Q: When do we get back to 15-a-side rugby?

A: Our aim is to return to that at the beginning of August.

That would be the point to reintroduce scrums, lineouts and mauls, but probably with modifications and restrictions.

We may well just have scrums for knock-ons and forward passes, not as an option off penalties or not straight at the lineout.

Hopefully then, as things improve out there, we can gradually move to a more regular format of the game as we know it.

So we are looking at an autumn period from August to November for the return of 15-a-side rugby.

We are not re-starting our league programme during that period because our initial aim is to get people back playing and participating and getting our clubs back up and running.

We also have to be honest with ourselves, we don’t know how many people are going to come back.
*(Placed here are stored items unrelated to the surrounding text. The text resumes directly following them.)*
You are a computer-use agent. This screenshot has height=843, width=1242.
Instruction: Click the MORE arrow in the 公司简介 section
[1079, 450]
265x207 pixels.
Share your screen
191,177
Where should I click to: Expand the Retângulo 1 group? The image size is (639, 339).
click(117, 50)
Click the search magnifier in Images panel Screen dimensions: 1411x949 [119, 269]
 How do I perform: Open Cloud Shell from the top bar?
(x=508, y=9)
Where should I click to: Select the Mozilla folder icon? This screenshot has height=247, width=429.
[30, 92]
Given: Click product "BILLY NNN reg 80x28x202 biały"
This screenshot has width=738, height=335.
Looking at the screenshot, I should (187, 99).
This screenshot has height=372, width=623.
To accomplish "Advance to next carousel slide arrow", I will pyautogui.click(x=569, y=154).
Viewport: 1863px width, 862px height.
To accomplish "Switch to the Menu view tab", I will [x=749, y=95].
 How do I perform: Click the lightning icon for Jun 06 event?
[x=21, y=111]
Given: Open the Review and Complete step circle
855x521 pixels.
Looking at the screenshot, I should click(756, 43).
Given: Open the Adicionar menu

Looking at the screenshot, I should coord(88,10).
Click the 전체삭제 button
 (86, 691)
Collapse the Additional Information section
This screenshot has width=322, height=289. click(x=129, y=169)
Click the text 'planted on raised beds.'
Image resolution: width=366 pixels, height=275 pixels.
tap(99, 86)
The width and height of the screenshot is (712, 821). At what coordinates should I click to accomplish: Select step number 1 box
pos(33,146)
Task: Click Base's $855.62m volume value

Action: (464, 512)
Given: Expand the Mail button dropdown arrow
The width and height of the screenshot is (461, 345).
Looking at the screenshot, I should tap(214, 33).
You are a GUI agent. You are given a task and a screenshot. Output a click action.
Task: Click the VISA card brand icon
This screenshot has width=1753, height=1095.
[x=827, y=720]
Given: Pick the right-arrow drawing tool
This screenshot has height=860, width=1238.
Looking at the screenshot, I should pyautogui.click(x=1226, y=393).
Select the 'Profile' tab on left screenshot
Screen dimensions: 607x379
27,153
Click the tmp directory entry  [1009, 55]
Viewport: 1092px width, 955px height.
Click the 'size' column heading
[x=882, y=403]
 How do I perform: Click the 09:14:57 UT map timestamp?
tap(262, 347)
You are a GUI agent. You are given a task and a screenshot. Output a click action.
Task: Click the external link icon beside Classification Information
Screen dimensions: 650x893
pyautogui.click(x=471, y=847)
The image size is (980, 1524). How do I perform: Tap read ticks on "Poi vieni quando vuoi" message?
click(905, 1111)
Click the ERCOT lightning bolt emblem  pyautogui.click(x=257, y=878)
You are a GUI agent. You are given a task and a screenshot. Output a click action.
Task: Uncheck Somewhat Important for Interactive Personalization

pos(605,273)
It’s also about being safe in terms of travel.

We have to start things slowly and see where we are before we get into a full-on league programme.

So we are looking at what the format will be for the autumn, maybe in terms of local derbies or cup competitions.

The aim would be to play 15-a-side, but if two teams get together and they’ve only got 12 each, why would you stop them playing?

Then we will have a winter break, as we are aware there could be a third peak during that period in terms of Covid.

If clubs wanted to play a local derby on Boxing Day, we probably wouldn’t stop them, as it could be a big revenue earner.

We would then go into a league programme in the new year, probably in February, running through to May-June time.

Q: Do you fear the year-long shutdown due to Covid might lead to a big drop in playing numbers?

A: The numbers don’t really suggest that.

We had around 45,000 players registered across all age groups at the beginning of Covid.

Right now, we have around 40,000 and we have not started playing yet.

It will be around August-September time when we can compare figures accurately. But the figures so far are positive and good news.

There were 4,800 coaches registered last year, we have got around 4,500 registered at the moment.

So numbers have not fallen dramatically. It’s not as bad as people thought it might be.

You could actually see the opposite effect as return. We might attract new players.

The West Swansea Hawks have had more girls coming back than ever before, a better response than last year.

We feel our numbers are good and we are seeing youngsters excited to be back.

When we do webinars with the clubs, to talk about getting the game back up safely, we get 300-350 people on these calls. There is a lot of enthusiasm out there.

Q: Are you hopeful that all of the 300-plus community clubs will re-emerge post Covid?

A: Our goal is to see the same number of clubs come out of it that went into it.

That’s been our mantra all the way through this.

We are fortunate in terms of our ring-fenced budget. All the clubs have had their grant money and we have tried to direct them to as many local authority, business and rate-relief grants as we can.

Macron have given £1m of free kit to our clubs, which every senior male and female side and youth team can apply for. We have had close to 90 per cent take up on that.

It’s a fantastic deal for the community clubs that can save them a couple of thousand clubs.

Our aim is to get all our clubs through this and none of them have said they are not coming back.

We know we can have outdoor hospitality in a couple of weeks time and then indoor hospitality returning some weeks after that.

The next two or three months are going to be pretty crucial in terms of the clubhouse and business side of things.

Q: What’s your overall view about the way things are progressing?

A: It’s just great to be back talking about playing the game of rugby again.

It may be modified laws to start with, but people just want to play some format of the game.

They just want to get out there, play a game of rugby, meet their friends and socialise and get back that banter that’s been missing for such a long period of time.

In coming back, our emphasis is on fun, enjoyment and getting people active and healthy, in a safe environment. Start off slowly and make it fun.

Just seeing people being outside and active again is great.


The benefits in terms of physical and mental well-being are huge.

So, do I see hope and positivity out there? Yes, very much so.

There is light at the end of the tunnel."